Initially, with regard to the summary judgment of appellant's claim related to the destruction of certain photographs and personal papers, we conclude that appellant failed to establish a genuine issue of material fact regarding whether he was entitled to relief. See Wood v. Safeway, Inc., 121 Nev. 724, 729, 121 P.3d 1026, 1029 (2005) (explaining that, after a de novo review, this court will affirm a summary judgment if the record, viewed in the light most favorable to the nonmoving party, shows that there are no genuine issues of material fact in dispute and the moving party is entitled to judgment as a matter of law). Appellant contends that he raised a genuine issue of material fact with regard to whether he had exhausted his administrative remedies concerning this claim by submitting copies of grievances addressing the destruction of his photographs and personal papers, which he claimed lacked log numbers and responses because respondents had failed to answer them. See NRS 41.0322(1) (providing that an incarcerated person may not proceed with any action against the Nevada Department of Corrections or its agents for the loss of personal property unless the person has first exhausted administrative remedies). The record evidence, however, included other grievances filed by appellant discussing a related matter, after he allegedly filed the unlogged grievances. These other grievances, which did contain log numbers and responses, did not include any indication that appellant had a claim regarding his photographs and personal papers or that he had previously attempted to file grievances that had been ignored. Thus, even viewing the evidence in the light most favorable to appellant, he did not establish a genuine issue of material fact with regard to whether he had exhausted his administrative remedies on the personal papers and photographs claim. See Wood, 121 Nev. at 729, 121 P.3d at 1029;see also NRS 41.0322(1).
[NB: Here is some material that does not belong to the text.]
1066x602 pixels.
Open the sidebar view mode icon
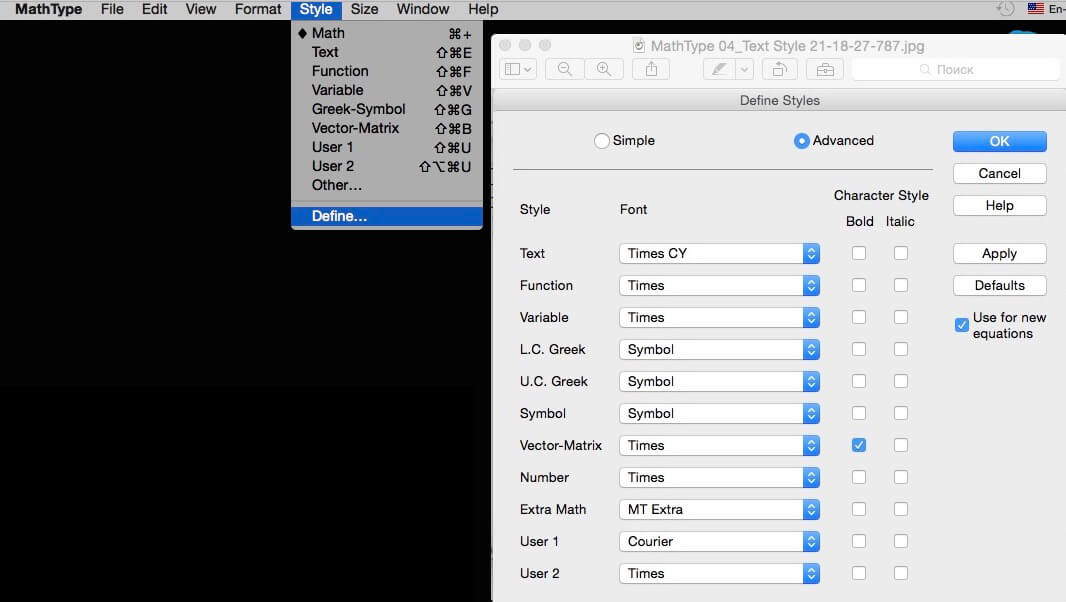click(x=518, y=69)
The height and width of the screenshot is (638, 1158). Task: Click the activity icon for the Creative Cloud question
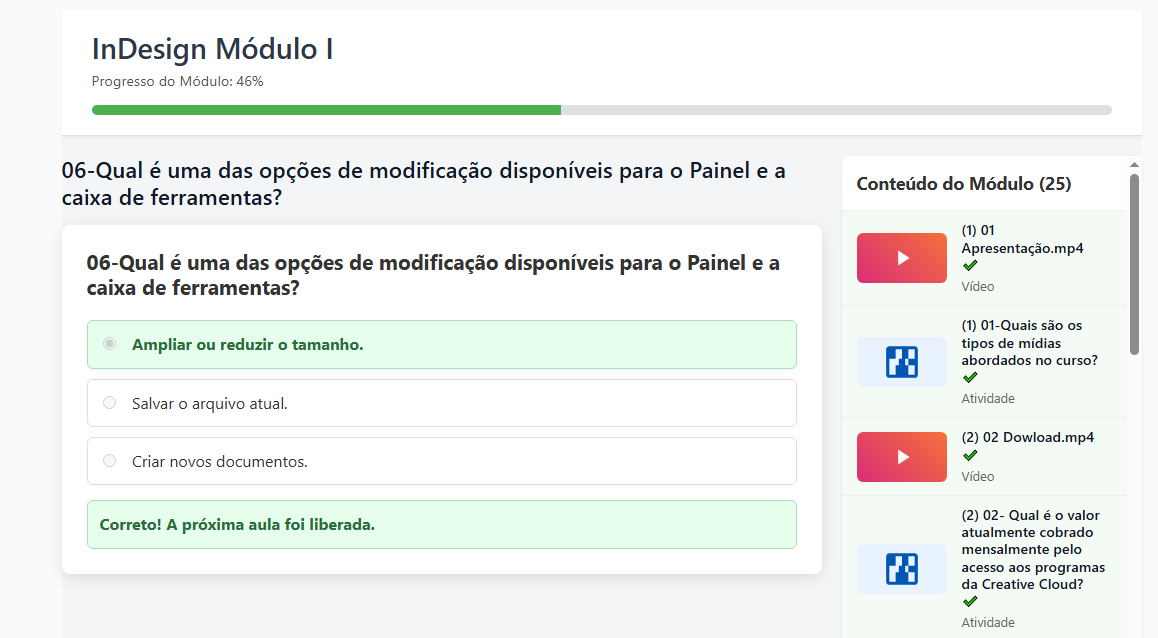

As to the dismissal of appellant's claim that prison officers improperly destroyed his legal documents, the district court did not err when it determined that appellant's claim did not reach the amount necessary to establish jurisdiction in the district court. See NRS 4.370(l)(b) (providing that the justice court has jurisdiction over claims where the damages are less than $10,000). In his grievances underlying this claim, appellant asserted that his legal papers were worth $6,000. He also previously filed an action based on the same set of facts and alleging that the value of the destroyed documents was $6,000. That action was dismissed for lack of jurisdiction, and this court affirmed the dismissal, concluding that appellant could not have cured the jurisdictional defect, as it would have been “difficult, if not impossible” for appellant to allege damages in excess of $10,000. See Voss v. Valester, Docket No. 52610 (Order of Affirmance, March 27, 2009).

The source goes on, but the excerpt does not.